273 mech rocker problem

shim up the shafts with general hardware washers
use a sharpy to colour the valve tips
rotate engine over to check clearance and you should have a clear scraped off ink, window on each coloured in valve tip. adjust shimming until the window on the valve tip varies across the widest part of the valve tip and the rocker tip pushes valve down before the rocker hits reatiner
when good measure the washer pack used and buy appropriate shims to set that rocker shaft up by the same value.

if it can't be done this way

get crane cams multifit retainers with offset, these are offset up or down, you need offset down.
these have a standard hole and you pair them with thicker or thinner collet to cater for stem diameter. It rasies seat and open pressure a little but could get you the clearance.

and/or off-set collets from the same source. you can raise or lower the retainer a smidge this way on a valve that is custom to the application. smaller increments than with retainers, and yes you can also get them in multi fit thicknesses for use in multi fit retainers.

this process should be done with a custom adjustable pushrod or a home made one with shims/small washers added into its length. cut rod in an accessible place where adding washers to its length won't clash with other hadware . wind/press in threaded rod into its middle
stick on some washers and put the other end of pusrod back onto the threaded rod.

aim to get a line through the rocker paralell to head/deck with the valve at half lift and maintain your nice pattern in the sharpy ink on the valve tip.

when all good, measure the washers you used to shim up the rocker shafts and get proper shims.
measure the shim washers you used to legthen your pusrods and get pushrods made longer by that much.

I've been through this on an aussie 6 with massive cut to block and head, stud mount 1.72:1 rockers off a ford, narrow stem ferrea valves suitble for edlebrock big block heads that were a smidge too long

offset collets and offset retainers from crane
and some smiths bros custom pushrods...longer..... got me bang on right

the tip of your rocker needs to press the valve down before the "armpit" of the rocker hits the retainer...

In my view a geometry fix attempt is needed before buying off-set rocker shafts.
This is just normal custom engine build stuff, that is avoided if you use a well worn recipe, where somone else did the hard graft.

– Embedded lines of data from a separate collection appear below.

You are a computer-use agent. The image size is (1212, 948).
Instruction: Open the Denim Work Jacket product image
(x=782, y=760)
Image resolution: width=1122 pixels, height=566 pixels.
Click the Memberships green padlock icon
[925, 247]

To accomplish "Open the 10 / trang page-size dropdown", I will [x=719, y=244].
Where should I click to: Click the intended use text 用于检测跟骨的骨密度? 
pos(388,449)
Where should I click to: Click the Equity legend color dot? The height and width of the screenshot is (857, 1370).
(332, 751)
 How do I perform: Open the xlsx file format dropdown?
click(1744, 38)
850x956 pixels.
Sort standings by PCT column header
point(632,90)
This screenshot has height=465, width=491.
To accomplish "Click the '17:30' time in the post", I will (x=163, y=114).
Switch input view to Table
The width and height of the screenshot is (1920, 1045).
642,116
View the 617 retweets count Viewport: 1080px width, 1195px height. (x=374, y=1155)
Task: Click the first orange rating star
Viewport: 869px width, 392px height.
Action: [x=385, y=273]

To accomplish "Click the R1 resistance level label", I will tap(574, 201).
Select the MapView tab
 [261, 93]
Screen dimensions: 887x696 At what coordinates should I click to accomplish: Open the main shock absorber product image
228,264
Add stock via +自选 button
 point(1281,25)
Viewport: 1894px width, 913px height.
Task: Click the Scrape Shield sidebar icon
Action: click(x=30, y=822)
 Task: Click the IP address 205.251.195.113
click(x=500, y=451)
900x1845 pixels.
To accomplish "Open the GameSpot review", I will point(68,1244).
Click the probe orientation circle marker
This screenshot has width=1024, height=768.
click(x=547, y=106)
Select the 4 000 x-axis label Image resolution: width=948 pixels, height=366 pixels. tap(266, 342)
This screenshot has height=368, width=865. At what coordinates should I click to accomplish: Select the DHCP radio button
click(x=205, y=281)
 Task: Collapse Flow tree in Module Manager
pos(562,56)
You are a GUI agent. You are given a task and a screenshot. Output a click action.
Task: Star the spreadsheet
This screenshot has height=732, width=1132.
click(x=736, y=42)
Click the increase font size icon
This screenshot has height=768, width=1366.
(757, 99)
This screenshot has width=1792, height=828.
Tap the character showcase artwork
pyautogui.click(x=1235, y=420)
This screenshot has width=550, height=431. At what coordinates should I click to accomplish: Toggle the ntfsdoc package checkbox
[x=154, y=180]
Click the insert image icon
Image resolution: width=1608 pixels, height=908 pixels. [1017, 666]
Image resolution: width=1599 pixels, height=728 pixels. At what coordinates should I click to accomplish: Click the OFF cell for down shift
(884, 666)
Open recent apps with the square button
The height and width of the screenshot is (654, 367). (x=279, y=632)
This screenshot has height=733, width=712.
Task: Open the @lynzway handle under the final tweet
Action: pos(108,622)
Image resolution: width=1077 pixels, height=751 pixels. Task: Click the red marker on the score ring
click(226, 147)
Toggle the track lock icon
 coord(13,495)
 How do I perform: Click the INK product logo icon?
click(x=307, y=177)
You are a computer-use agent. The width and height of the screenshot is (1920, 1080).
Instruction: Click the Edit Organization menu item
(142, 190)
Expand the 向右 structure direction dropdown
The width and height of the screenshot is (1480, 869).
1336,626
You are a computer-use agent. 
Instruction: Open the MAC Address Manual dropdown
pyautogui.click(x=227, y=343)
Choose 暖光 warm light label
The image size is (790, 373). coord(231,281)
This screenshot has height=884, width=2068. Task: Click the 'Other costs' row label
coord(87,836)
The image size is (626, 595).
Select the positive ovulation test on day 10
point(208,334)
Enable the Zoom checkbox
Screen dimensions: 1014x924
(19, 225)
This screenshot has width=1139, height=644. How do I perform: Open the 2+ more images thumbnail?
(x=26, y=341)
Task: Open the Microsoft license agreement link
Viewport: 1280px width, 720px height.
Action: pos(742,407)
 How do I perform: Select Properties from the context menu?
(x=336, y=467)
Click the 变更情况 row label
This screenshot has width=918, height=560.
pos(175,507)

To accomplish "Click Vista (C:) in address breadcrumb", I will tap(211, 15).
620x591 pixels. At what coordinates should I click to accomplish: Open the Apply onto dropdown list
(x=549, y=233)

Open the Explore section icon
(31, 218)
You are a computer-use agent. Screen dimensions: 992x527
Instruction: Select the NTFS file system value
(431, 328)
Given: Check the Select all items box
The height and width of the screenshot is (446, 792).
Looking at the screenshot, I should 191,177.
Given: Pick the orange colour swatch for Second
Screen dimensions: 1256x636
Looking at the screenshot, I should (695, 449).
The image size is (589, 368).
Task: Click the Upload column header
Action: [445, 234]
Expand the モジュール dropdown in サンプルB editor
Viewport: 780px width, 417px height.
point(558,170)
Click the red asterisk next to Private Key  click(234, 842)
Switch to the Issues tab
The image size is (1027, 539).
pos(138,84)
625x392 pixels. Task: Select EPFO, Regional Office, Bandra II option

But is standard if all the parts come from a range of suppliers and were designed for another motor.

you have a lot of rocker tip, the current set up has the wrong bit of the tip hitting the valve tip, and too close to the rocker i.e too close to edge of valve tip. shifting the shaft up can make this worse if the same area of the rocker tip is used, but you have loads of tip space on that standard style rocker. I suspect the rocker shaft lift will get an area closer to the end of the rocker tip in contact with the valve tip and in a more appropriate place on the valve.

it may make it better it depends on how bad the geometry is how laid back your rocker is when the lifter is on base circle. really you can only see that if you watch a full cycle.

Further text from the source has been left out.